Ben Franklin Publishes 1st Editorial Cartoon

Ben is at it again, stirring up the pot. As editor of the Pensylvannia Gazzette he has chosen to print a rather interesting editorial cartoon to go along with his writing in support of the Albany Plan of Union from 1754.

Aware of the strains that war would put on the colonies, English officials suggested a "union between ye Royal, Proprietary & Charter Governments." At least some colonial leaders were thinking along the same lines. In June 1754 delegates from most of the northern colonies and representatives from the Six Iroquois Nations met in Albany, New York. There they adopted a "plan of union" drafted by Benjamin Franklin of Pennsylvania. Under this plan each colonial legislature would elect delegates to an American continental assembly presided over by a royal governor.

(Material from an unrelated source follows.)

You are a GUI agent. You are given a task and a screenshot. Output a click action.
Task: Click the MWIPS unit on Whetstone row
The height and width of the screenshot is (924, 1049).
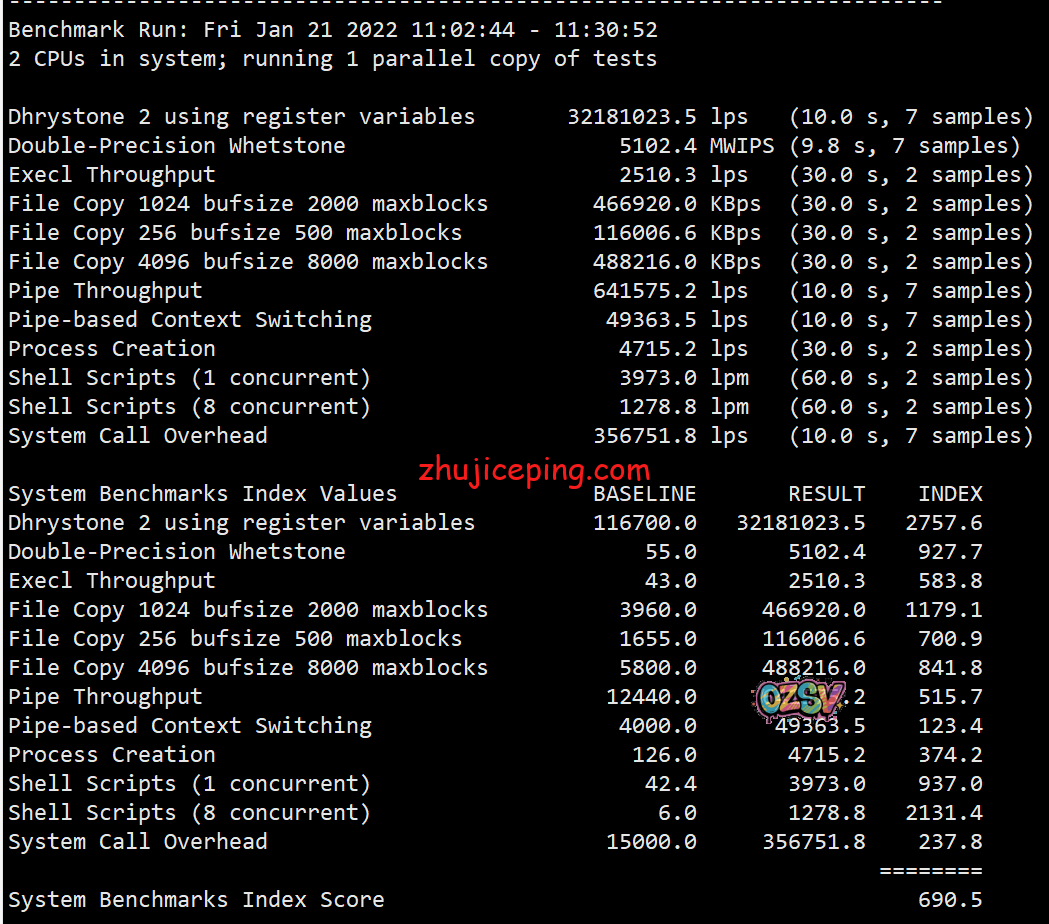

The rivalry between England and France over who would control the North American continent led to what is known as the French and Indian Wars. This conflict lasted from 1756 to 1763, and left England the dominant power in the area that now comprises the eastern United States and Canada.

The plan is noteworthy in several respects. First of all, Franklin anticipated many of the problems that would beset the government created after independence, such as finance, dealing with the Indian tribes, control of commerce, and defense. In fact, it contains the seeds of true union, and many of these ideas would be revived and adopted in Philadelphia more than thirty years later.

This cartoon became a popular woodcut which was seen often during the later colonial era, and urged the colonists to overcome their parochial interests and form a strong union. Not until the Revolution, however, did unity outweigh long-standing suspicions.